The satellite carries a radar altimeter system designed to measure the precise height of water surfaces — not just in broad strokes, but at a level of detail fine enough to resolve relatively small water bodies and narrow river channels. This capability allows scientists to estimate river discharge rates, track changes in lake and reservoir volumes, and study how water stored on land responds to seasonal cycles, drought, and long-term climate shifts. These are not trivial questions: freshwater availability is directly tied to agriculture, human health, and ecosystem function across every inhabited continent.
The ocean component of the mission is equally ambitious. The surface of the sea is not flat; it rises and falls in subtle but scientifically meaningful ways that reflect the distribution of heat, salt, and currents beneath. Measuring ocean surface topography at high resolution enables researchers to map mesoscale and sub-mesoscale ocean features — eddies, fronts, and currents — that play an important role in the global redistribution of heat and carbon. Previous satellite altimeters generally measured ocean height along narrow ground tracks, leaving substantial gaps between measurements. SWOT's wide-swath radar technology greatly expands the spatial coverage achievable in a single pass, providing something far closer to a true two-dimensional image of the ocean surface.

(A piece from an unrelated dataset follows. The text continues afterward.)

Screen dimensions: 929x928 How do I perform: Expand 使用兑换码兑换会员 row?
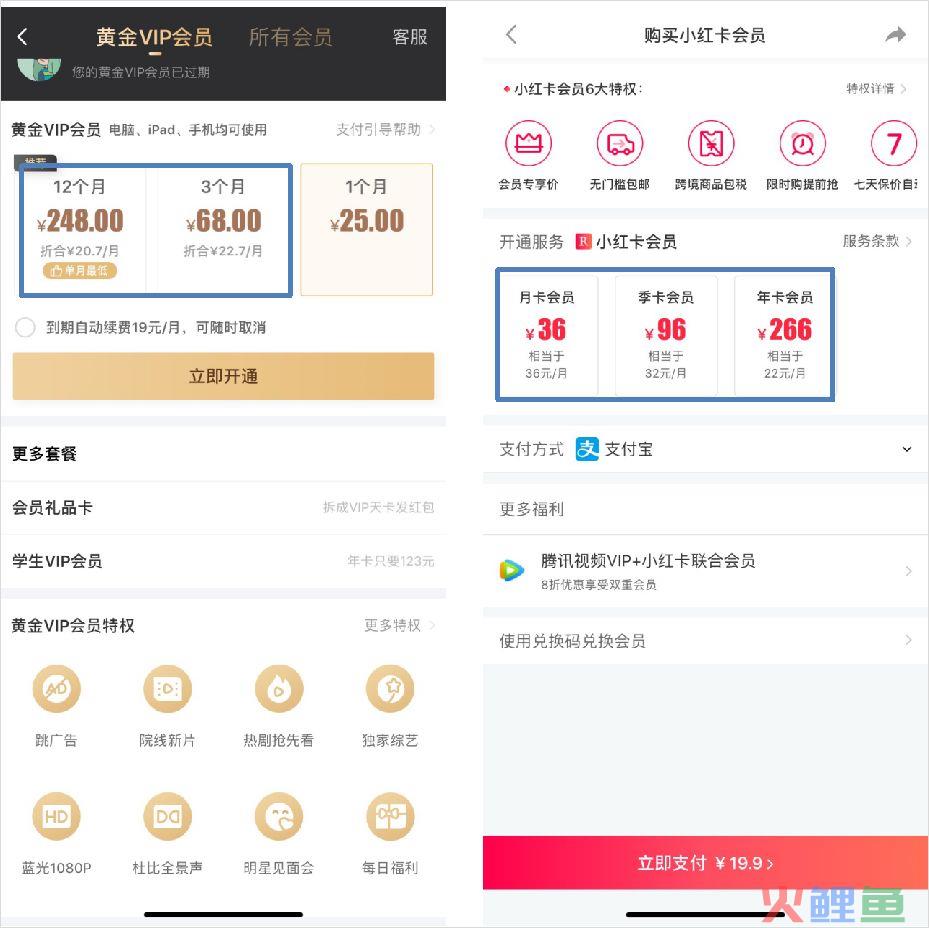(x=705, y=641)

SWOT is a collaborative international undertaking. NASA serves as the primary operator, with the French space agency CNES (Centre National d'Études Spatiales) as the principal partner. The Canadian Space Agency and the UK Space Agency also contributed to the mission. This kind of multi-agency partnership is well established in Earth science, and it reflects both the global relevance of the science and the substantial cost and complexity of building and operating a spacecraft at this level of capability.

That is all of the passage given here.